Text and item location entries:
+--

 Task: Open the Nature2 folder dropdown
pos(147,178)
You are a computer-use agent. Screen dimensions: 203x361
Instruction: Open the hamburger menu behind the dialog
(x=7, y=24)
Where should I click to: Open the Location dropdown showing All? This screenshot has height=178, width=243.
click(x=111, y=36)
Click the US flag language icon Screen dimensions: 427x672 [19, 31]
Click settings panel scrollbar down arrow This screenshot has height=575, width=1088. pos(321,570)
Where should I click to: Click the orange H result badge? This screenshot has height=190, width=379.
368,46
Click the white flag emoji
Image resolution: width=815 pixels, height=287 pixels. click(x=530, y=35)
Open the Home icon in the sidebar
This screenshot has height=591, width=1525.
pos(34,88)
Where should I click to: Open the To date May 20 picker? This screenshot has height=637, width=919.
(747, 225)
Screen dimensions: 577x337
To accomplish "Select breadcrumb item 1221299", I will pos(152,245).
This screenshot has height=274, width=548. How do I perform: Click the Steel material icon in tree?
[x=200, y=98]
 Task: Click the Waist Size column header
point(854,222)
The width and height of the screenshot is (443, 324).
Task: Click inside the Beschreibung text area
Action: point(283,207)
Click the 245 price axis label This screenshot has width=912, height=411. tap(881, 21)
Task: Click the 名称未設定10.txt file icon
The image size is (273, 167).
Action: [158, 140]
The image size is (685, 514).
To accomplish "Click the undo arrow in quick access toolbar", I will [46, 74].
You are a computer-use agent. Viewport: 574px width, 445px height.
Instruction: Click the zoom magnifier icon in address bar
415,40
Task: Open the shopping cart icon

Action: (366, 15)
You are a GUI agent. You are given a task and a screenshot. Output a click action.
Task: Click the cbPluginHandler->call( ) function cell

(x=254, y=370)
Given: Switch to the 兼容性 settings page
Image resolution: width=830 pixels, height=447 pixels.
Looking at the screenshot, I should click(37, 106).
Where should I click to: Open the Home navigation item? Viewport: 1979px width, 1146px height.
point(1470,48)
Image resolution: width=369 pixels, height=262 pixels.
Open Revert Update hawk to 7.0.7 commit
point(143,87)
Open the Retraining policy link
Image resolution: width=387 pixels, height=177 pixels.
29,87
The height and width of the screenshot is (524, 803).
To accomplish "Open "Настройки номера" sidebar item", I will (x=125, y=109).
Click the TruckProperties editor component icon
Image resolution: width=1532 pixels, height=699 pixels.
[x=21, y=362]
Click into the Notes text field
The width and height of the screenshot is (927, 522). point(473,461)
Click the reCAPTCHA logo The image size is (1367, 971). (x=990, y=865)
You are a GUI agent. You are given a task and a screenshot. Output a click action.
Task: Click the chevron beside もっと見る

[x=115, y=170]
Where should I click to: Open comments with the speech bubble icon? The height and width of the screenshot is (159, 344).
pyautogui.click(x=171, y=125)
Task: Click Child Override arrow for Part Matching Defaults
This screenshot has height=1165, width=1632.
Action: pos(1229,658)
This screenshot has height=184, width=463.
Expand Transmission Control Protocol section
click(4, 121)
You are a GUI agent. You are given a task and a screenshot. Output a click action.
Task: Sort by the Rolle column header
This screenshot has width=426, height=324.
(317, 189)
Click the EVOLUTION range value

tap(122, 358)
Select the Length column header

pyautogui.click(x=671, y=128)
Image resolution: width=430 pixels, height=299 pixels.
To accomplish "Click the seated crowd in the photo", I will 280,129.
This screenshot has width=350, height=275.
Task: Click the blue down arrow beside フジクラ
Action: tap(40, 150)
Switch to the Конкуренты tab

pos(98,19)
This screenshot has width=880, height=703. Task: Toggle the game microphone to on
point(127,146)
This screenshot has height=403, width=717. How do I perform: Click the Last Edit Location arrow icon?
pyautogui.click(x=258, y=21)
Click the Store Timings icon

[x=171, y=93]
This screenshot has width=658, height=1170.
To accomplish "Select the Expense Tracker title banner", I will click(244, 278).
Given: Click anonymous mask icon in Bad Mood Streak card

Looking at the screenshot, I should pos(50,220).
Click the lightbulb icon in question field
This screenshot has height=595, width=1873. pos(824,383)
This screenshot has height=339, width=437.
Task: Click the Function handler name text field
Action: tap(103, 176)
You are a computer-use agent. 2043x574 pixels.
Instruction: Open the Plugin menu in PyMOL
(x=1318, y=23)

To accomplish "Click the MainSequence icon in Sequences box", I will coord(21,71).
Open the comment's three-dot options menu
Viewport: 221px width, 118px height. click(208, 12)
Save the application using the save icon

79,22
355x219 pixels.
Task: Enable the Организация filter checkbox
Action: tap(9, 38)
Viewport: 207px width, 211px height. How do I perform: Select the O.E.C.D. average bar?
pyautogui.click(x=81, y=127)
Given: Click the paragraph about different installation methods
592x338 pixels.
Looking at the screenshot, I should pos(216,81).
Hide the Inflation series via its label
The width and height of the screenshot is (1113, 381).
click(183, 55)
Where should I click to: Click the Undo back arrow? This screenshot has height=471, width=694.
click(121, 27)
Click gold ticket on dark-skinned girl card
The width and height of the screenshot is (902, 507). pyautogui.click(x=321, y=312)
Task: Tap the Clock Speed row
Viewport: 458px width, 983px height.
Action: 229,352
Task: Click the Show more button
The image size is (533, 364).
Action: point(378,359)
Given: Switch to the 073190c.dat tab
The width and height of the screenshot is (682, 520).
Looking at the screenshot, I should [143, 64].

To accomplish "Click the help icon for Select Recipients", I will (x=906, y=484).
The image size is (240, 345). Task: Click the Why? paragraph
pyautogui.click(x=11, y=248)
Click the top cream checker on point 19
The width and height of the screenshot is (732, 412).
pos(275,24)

+--

▶ **TASK TO CARRY OUT**:
Rewrite the data above, replacing "Where should I click to" with "Where do I click to" at every occurrence and leaving all other text unchanged.

▶ **RESPONSE BELOW**:
 Task: Open the Nature2 folder dropdown
pos(147,178)
You are a computer-use agent. Screen dimensions: 203x361
Instruction: Open the hamburger menu behind the dialog
(x=7, y=24)
Where do I click to: Open the Location dropdown showing All? This screenshot has height=178, width=243.
click(x=111, y=36)
Click the US flag language icon Screen dimensions: 427x672 [19, 31]
Click settings panel scrollbar down arrow This screenshot has height=575, width=1088. pos(321,570)
Where do I click to: Click the orange H result badge? This screenshot has height=190, width=379.
368,46
Click the white flag emoji
Image resolution: width=815 pixels, height=287 pixels. click(x=530, y=35)
Open the Home icon in the sidebar
This screenshot has height=591, width=1525.
pos(34,88)
Where do I click to: Open the To date May 20 picker? This screenshot has height=637, width=919.
(747, 225)
Screen dimensions: 577x337
To accomplish "Select breadcrumb item 1221299", I will pos(152,245).
This screenshot has height=274, width=548. How do I perform: Click the Steel material icon in tree?
[x=200, y=98]
 Task: Click the Waist Size column header
point(854,222)
The width and height of the screenshot is (443, 324).
Task: Click inside the Beschreibung text area
Action: point(283,207)
Click the 245 price axis label This screenshot has width=912, height=411. tap(881, 21)
Task: Click the 名称未設定10.txt file icon
The image size is (273, 167).
Action: [158, 140]
The image size is (685, 514).
To accomplish "Click the undo arrow in quick access toolbar", I will [46, 74].
You are a computer-use agent. Viewport: 574px width, 445px height.
Instruction: Click the zoom magnifier icon in address bar
415,40
Task: Open the shopping cart icon

Action: (366, 15)
You are a GUI agent. You are given a task and a screenshot. Output a click action.
Task: Click the cbPluginHandler->call( ) function cell

(x=254, y=370)
Given: Switch to the 兼容性 settings page
Image resolution: width=830 pixels, height=447 pixels.
Looking at the screenshot, I should click(37, 106).
Where do I click to: Open the Home navigation item? Viewport: 1979px width, 1146px height.
point(1470,48)
Image resolution: width=369 pixels, height=262 pixels.
Open Revert Update hawk to 7.0.7 commit
point(143,87)
Open the Retraining policy link
Image resolution: width=387 pixels, height=177 pixels.
29,87
The height and width of the screenshot is (524, 803).
To accomplish "Open "Настройки номера" sidebar item", I will (x=125, y=109).
Click the TruckProperties editor component icon
Image resolution: width=1532 pixels, height=699 pixels.
[x=21, y=362]
Click into the Notes text field
The width and height of the screenshot is (927, 522). point(473,461)
Click the reCAPTCHA logo The image size is (1367, 971). (x=990, y=865)
You are a GUI agent. You are given a task and a screenshot. Output a click action.
Task: Click the chevron beside もっと見る

[x=115, y=170]
Where do I click to: Open comments with the speech bubble icon? The height and width of the screenshot is (159, 344).
pyautogui.click(x=171, y=125)
Task: Click Child Override arrow for Part Matching Defaults
This screenshot has height=1165, width=1632.
Action: pos(1229,658)
This screenshot has height=184, width=463.
Expand Transmission Control Protocol section
click(4, 121)
You are a GUI agent. You are given a task and a screenshot. Output a click action.
Task: Sort by the Rolle column header
This screenshot has width=426, height=324.
(317, 189)
Click the EVOLUTION range value

tap(122, 358)
Select the Length column header

pyautogui.click(x=671, y=128)
Image resolution: width=430 pixels, height=299 pixels.
To accomplish "Click the seated crowd in the photo", I will 280,129.
This screenshot has width=350, height=275.
Task: Click the blue down arrow beside フジクラ
Action: tap(40, 150)
Switch to the Конкуренты tab

pos(98,19)
This screenshot has width=880, height=703. Task: Toggle the game microphone to on
point(127,146)
This screenshot has height=403, width=717. How do I perform: Click the Last Edit Location arrow icon?
pyautogui.click(x=258, y=21)
Click the Store Timings icon

[x=171, y=93]
This screenshot has width=658, height=1170.
To accomplish "Select the Expense Tracker title banner", I will click(244, 278).
Given: Click anonymous mask icon in Bad Mood Streak card

Looking at the screenshot, I should pos(50,220).
Click the lightbulb icon in question field
This screenshot has height=595, width=1873. pos(824,383)
This screenshot has height=339, width=437.
Task: Click the Function handler name text field
Action: tap(103, 176)
You are a computer-use agent. 2043x574 pixels.
Instruction: Open the Plugin menu in PyMOL
(x=1318, y=23)

To accomplish "Click the MainSequence icon in Sequences box", I will coord(21,71).
Open the comment's three-dot options menu
Viewport: 221px width, 118px height. click(208, 12)
Save the application using the save icon

79,22
355x219 pixels.
Task: Enable the Организация filter checkbox
Action: tap(9, 38)
Viewport: 207px width, 211px height. How do I perform: Select the O.E.C.D. average bar?
pyautogui.click(x=81, y=127)
Given: Click the paragraph about different installation methods
592x338 pixels.
Looking at the screenshot, I should pos(216,81).
Hide the Inflation series via its label
The width and height of the screenshot is (1113, 381).
click(183, 55)
Where do I click to: Click the Undo back arrow? This screenshot has height=471, width=694.
click(121, 27)
Click gold ticket on dark-skinned girl card
The width and height of the screenshot is (902, 507). pyautogui.click(x=321, y=312)
Task: Tap the Clock Speed row
Viewport: 458px width, 983px height.
Action: 229,352
Task: Click the Show more button
The image size is (533, 364).
Action: point(378,359)
Given: Switch to the 073190c.dat tab
The width and height of the screenshot is (682, 520).
Looking at the screenshot, I should [143, 64].

To accomplish "Click the help icon for Select Recipients", I will (x=906, y=484).
The image size is (240, 345). Task: Click the Why? paragraph
pyautogui.click(x=11, y=248)
Click the top cream checker on point 19
The width and height of the screenshot is (732, 412).
pos(275,24)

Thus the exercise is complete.